Note: Cross-posted from Australian Women Writers on Blogger. (This blog is still in draft mode, but will be taking over as the official AWW challenge site before the end of this year.)

Part of this year’s challenge has been to rediscover good books by Australian women which may have been overlooked. Rita Award-winning historical fiction author Isolde Martyn has chosen to review a fantasy novel from 2005: The Innocent Mage by Karen Miller, the first in the “Kingmaker, Kingbreaker” series. Martyn writes:

It is always a delight to review a book you cannot put down, especially when it is written by a local author, too.

The central character is Asher, a young Olken fisherman who journeys to the biggest city in the land and becomes first a stable hand and then aide and advisor to Prince Gar, the King’s son. Of course, this is just not accidental, for there are other deeper forces at work.

Gradually Asher changes from a rough-spoken country lad into an accomplished administrator. The reader mentally applauds as he deals skillfully both with the snobbery that surrounds him and the distrust between the Doranen, who run the country, and the Olken, the land’s original inhabitants.

Gar, the scholarly prince, faces challenges, too. He is perceived as crippled by the Doranen because he lacks the magic skills that the rest of the royal family possess and this is an affliction for him since it is the duty of the king and his heir to use their magic to protect the boundaries of the kingdom. As evil forces conspire against the royal family and the sense of disaster begins to build and build, can the friendship between Asher and the prince survive? And so much more is at stake.
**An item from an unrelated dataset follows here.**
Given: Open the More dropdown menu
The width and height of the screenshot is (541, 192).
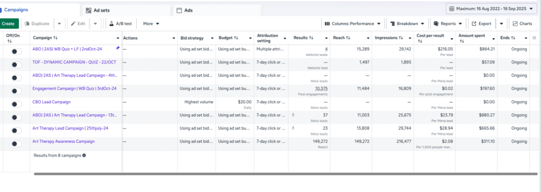Looking at the screenshot, I should [151, 24].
The dialogue in this novel is rich with gorgeous humour and I especially loved the male banter that underscores the growth of trust between Asher and Gar. Some authors are either afraid or inept when it comes to using humour but Karen Miller manages it so skillfully. This is a book is a ‘keeper’, one that will forever stay on my bookshelf and be read again and again.

 ~

Isolde Martyn writes historical novels set in turbulent times. Her debut novel The Maiden and the Unicorn (published in Australia as The Lady and the Unicorn) won top awards in America and Australia and is shortly to be reissued as an e-book. Her latest novel, Mistress Shore, about King Edward IV’s most famous mistress, will be available in Australian bookshops in February 2013.